■ **Provided data**
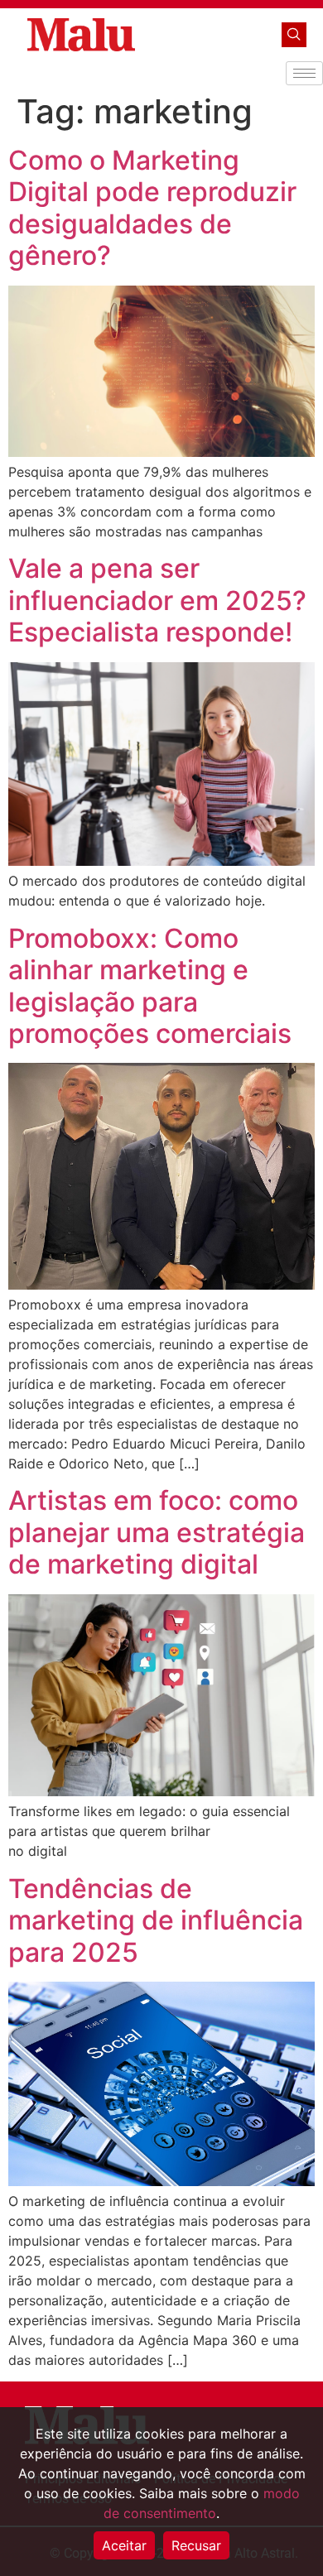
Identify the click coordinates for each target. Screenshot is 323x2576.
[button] (294, 34)
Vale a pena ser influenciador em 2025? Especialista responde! (157, 600)
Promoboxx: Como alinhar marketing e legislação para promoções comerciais (150, 986)
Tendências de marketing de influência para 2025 (155, 1920)
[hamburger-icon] (304, 73)
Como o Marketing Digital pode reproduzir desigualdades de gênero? (152, 208)
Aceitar (124, 2545)
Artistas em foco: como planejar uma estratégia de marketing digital (156, 1532)
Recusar (196, 2545)
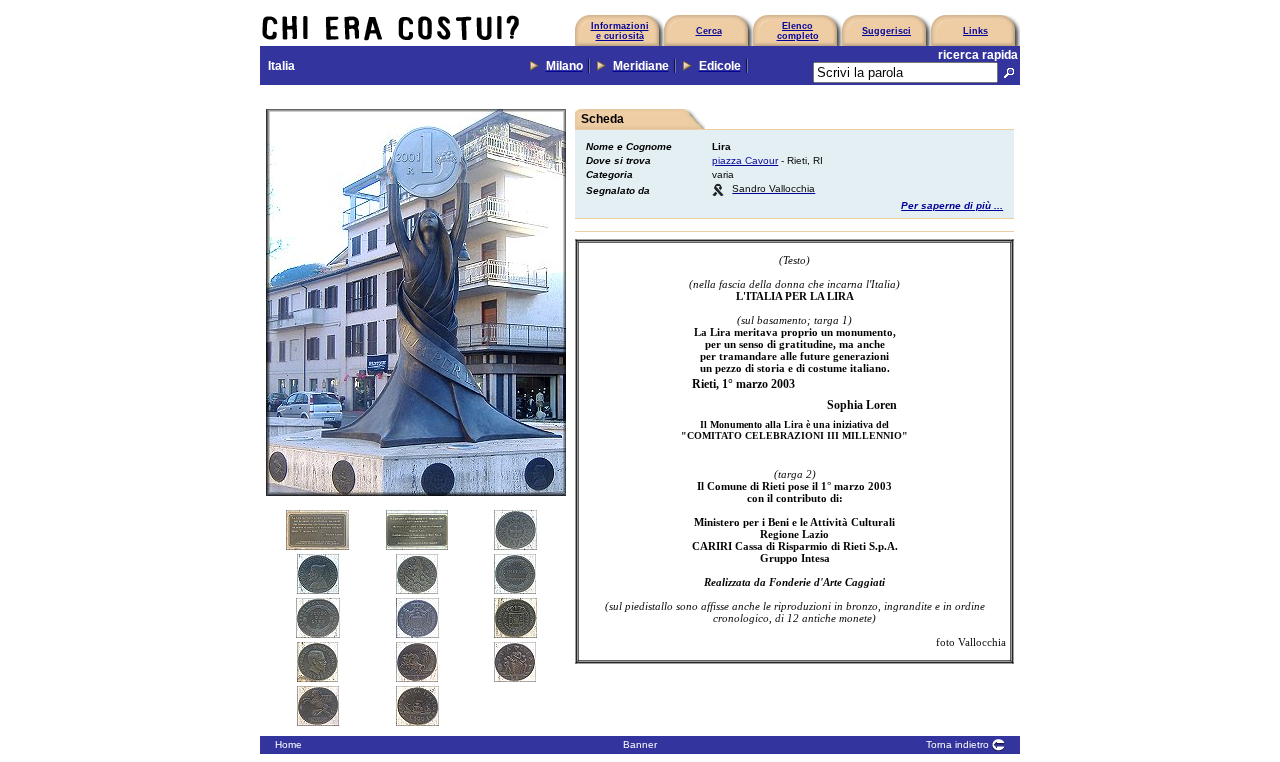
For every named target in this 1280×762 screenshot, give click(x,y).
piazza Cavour (745, 160)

■ **Exercise brief**
Take the word "para" and find each line of the material that contains it. Copy those lines.

■ **Problem solution**
Promoboxx: Como alinhar marketing e legislação para promoções comerciais (150, 986)
Tendências de marketing de influência para 2025 (155, 1920)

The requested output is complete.